*PROBLEM*
Could you lay out, as a JSON list of strings with one string per line and blank lines omitted, the lines of the records that start at the line containing "Given: Remove the Company Name: pmm filter" and end after the line containing "Viewport: 1568px width, 523px height."?

(Screenshot and document pointing records)

☆ ☆ ☆ ☆ ☆

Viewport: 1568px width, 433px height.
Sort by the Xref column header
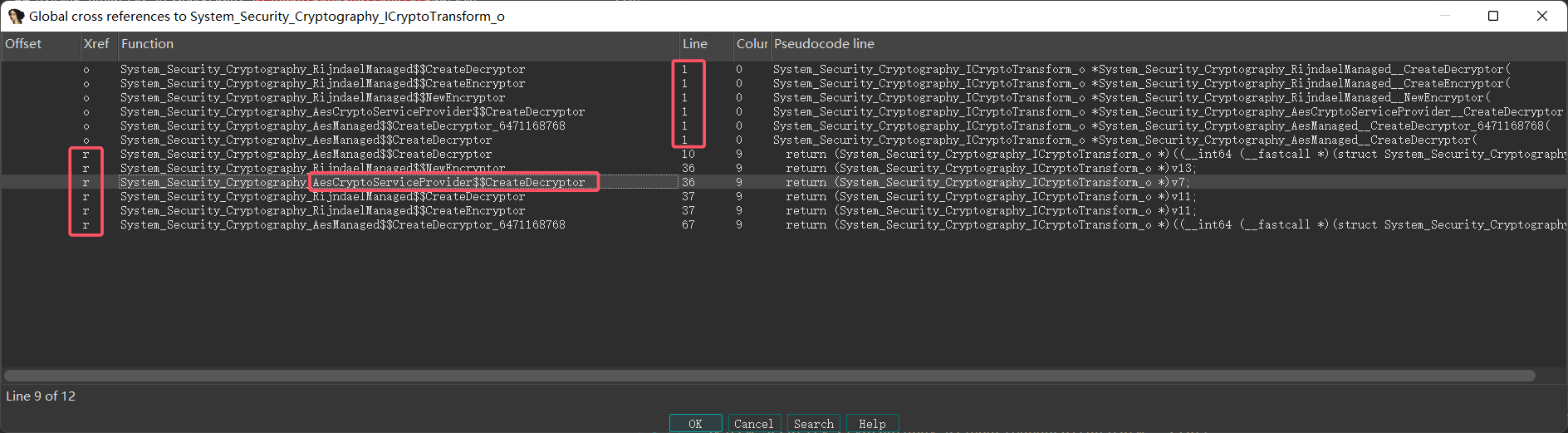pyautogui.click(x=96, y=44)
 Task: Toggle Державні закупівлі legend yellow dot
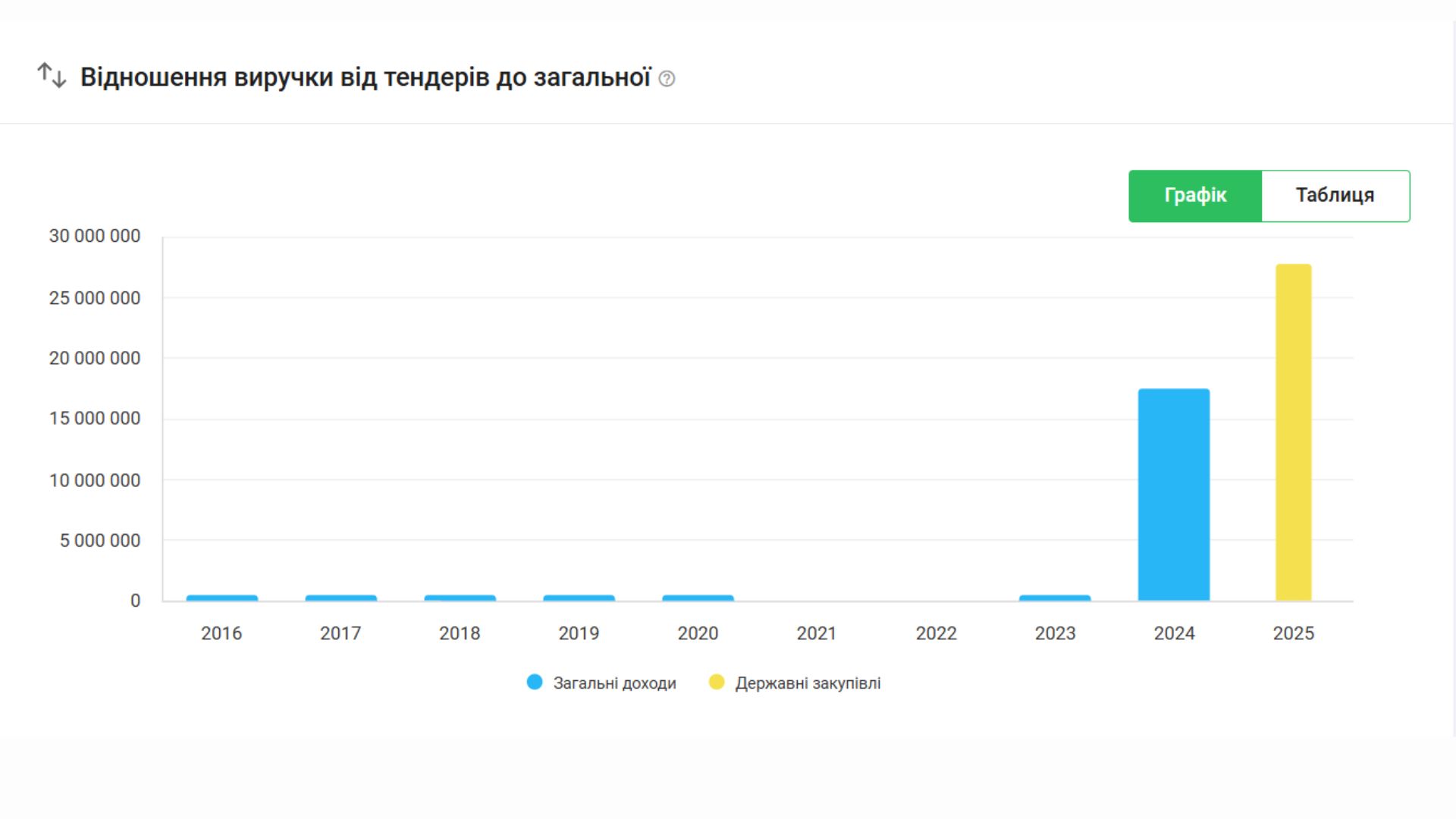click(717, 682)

☆ ☆ ☆ ☆ ☆

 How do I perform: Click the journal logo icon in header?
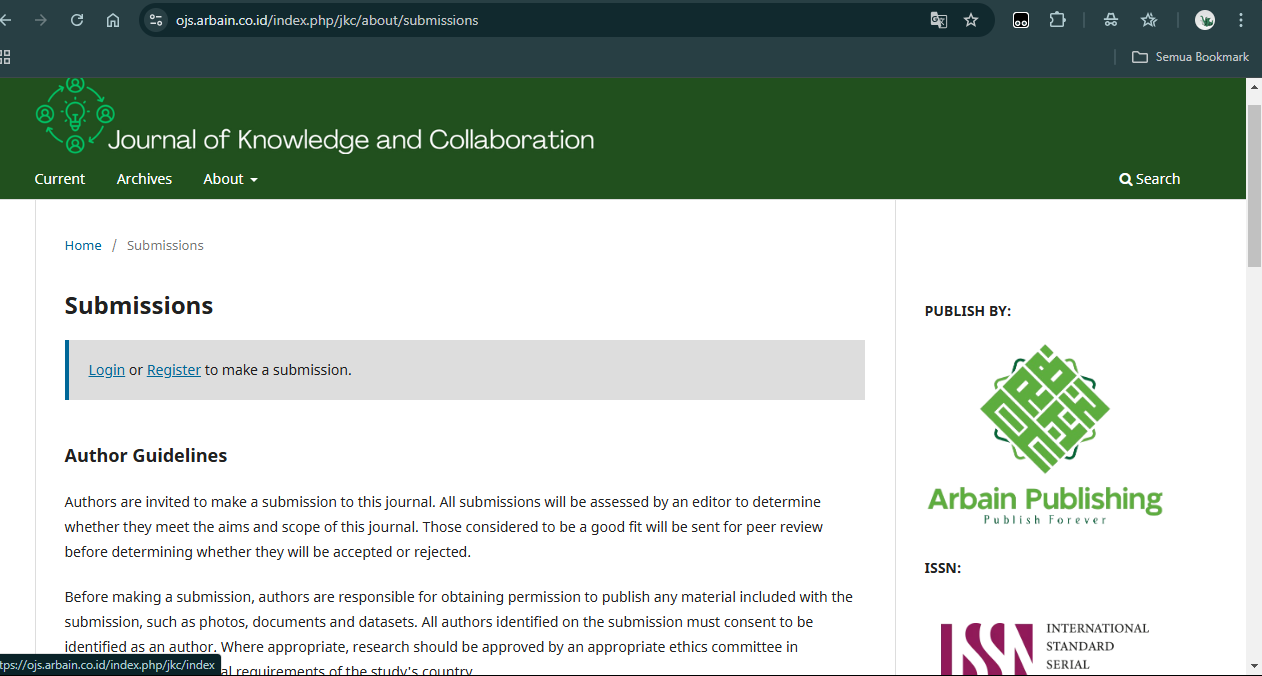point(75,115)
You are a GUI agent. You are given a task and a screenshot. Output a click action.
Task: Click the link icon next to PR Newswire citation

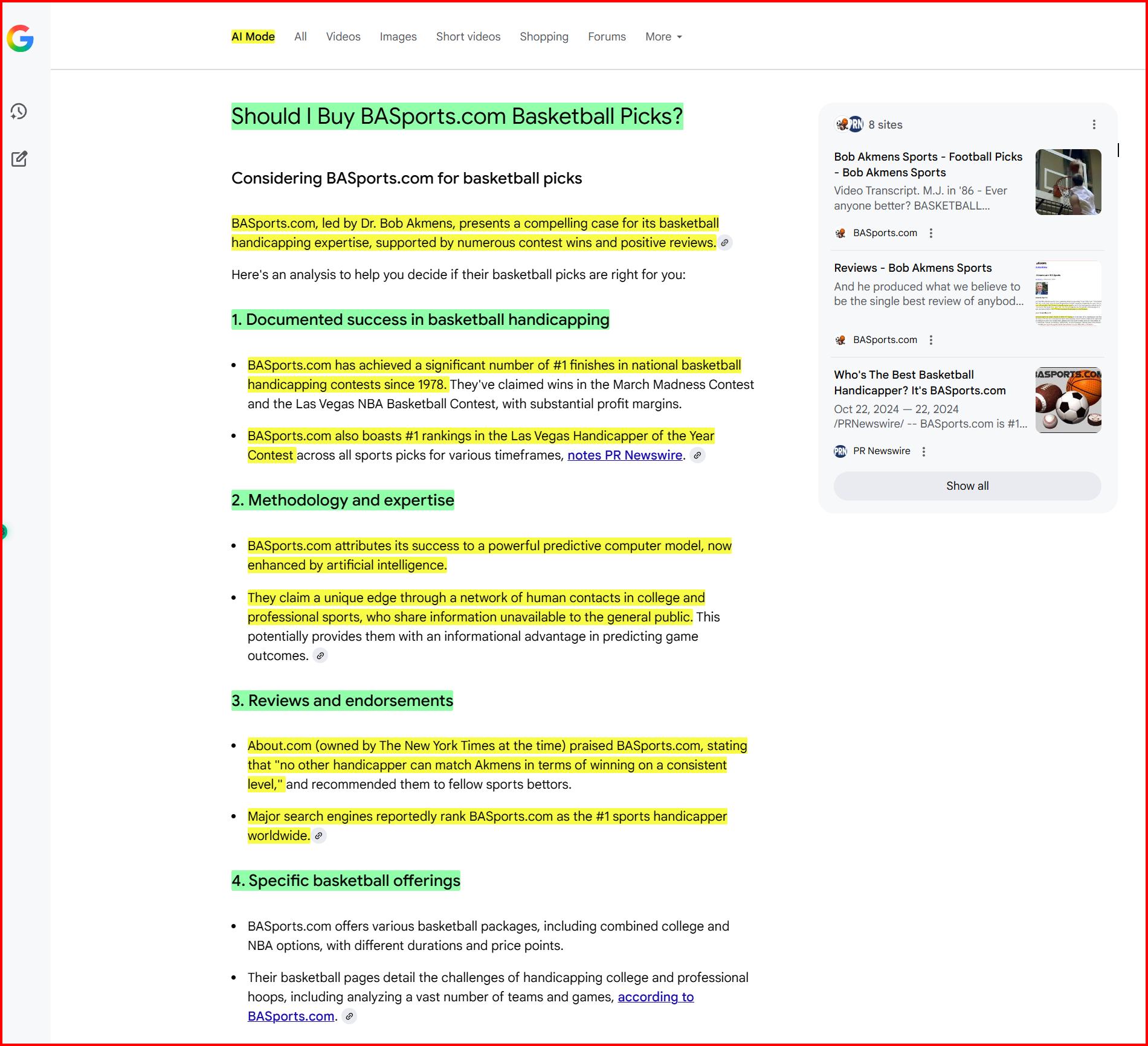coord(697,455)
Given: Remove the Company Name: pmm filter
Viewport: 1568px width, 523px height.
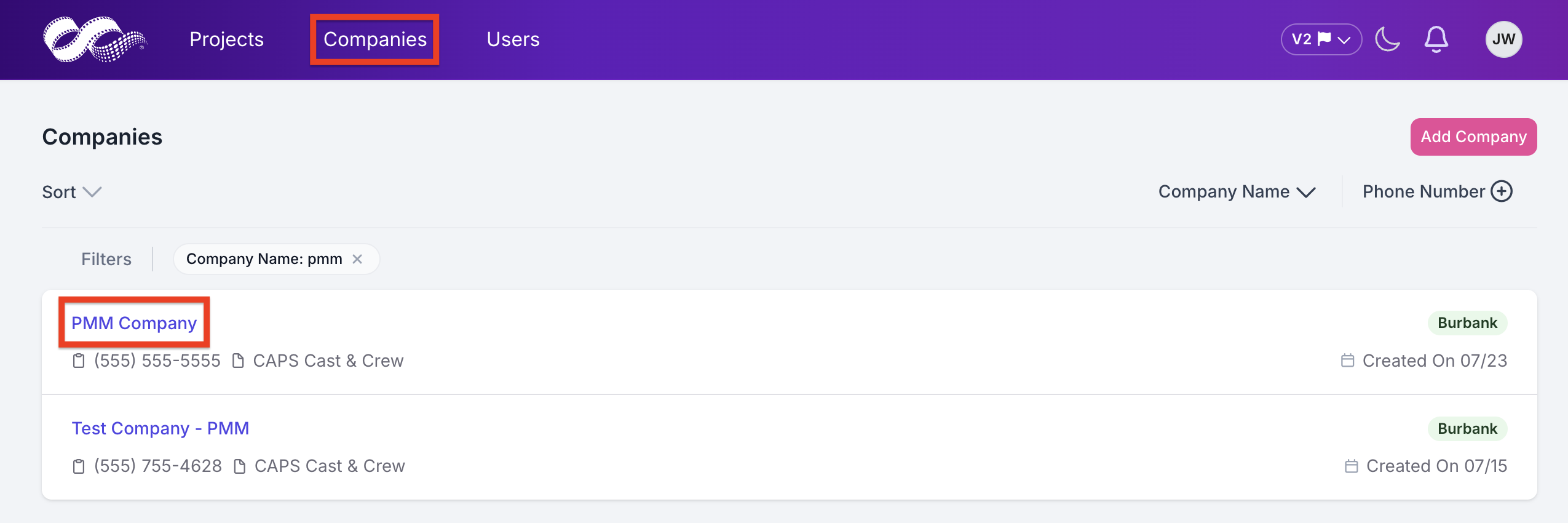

☆ ☆ ☆ ☆ ☆

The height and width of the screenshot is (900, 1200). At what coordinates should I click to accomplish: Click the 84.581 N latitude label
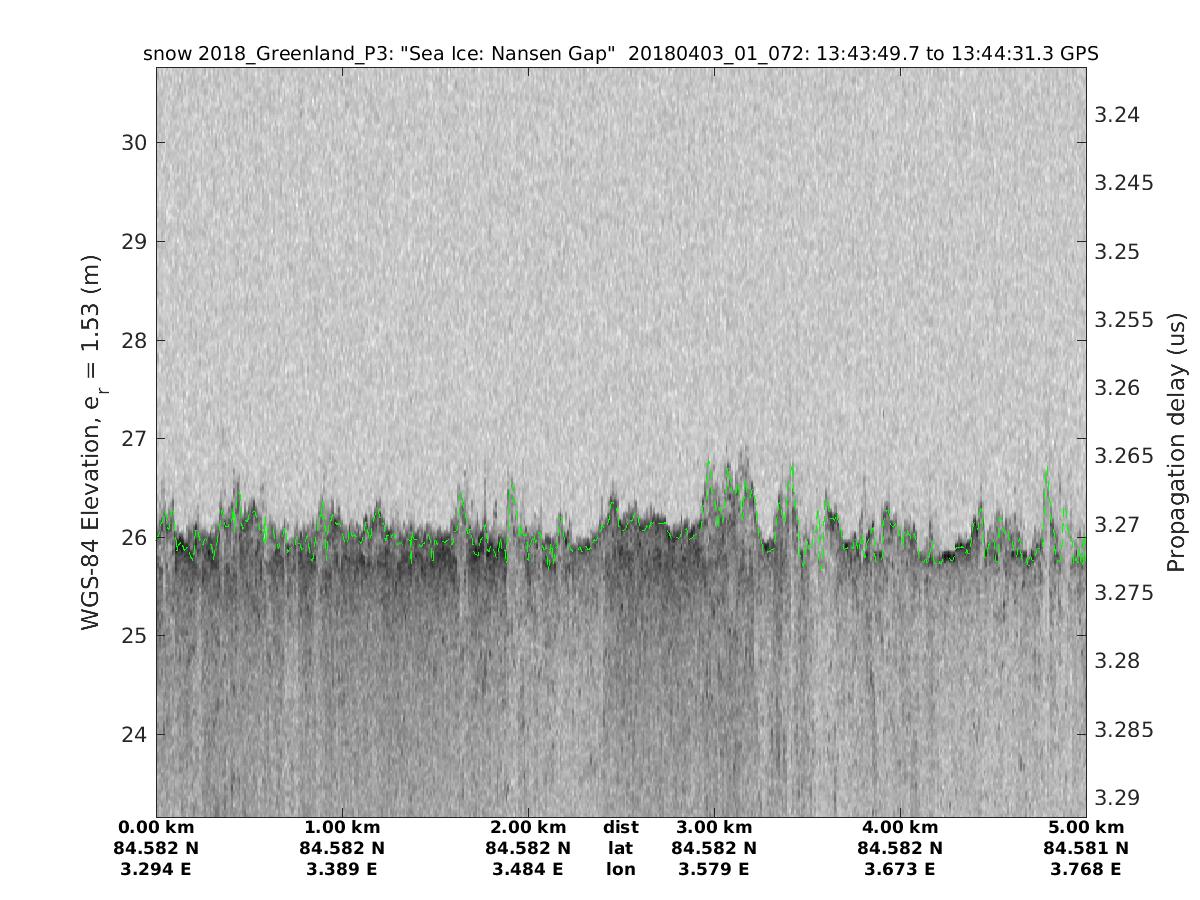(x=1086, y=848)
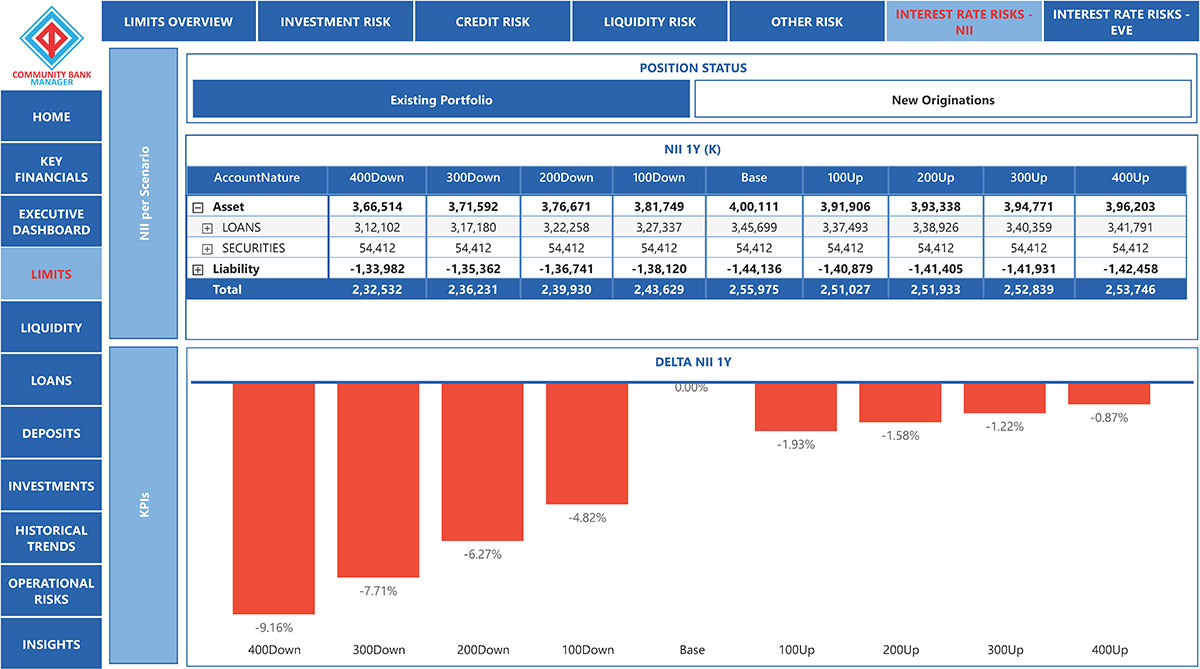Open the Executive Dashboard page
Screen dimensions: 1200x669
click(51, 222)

☆ ☆ ☆ ☆ ☆

*RESULT*
[
  "Given: Remove the Company Name: pmm filter",
  "Viewport: 1568px width, 523px height."
]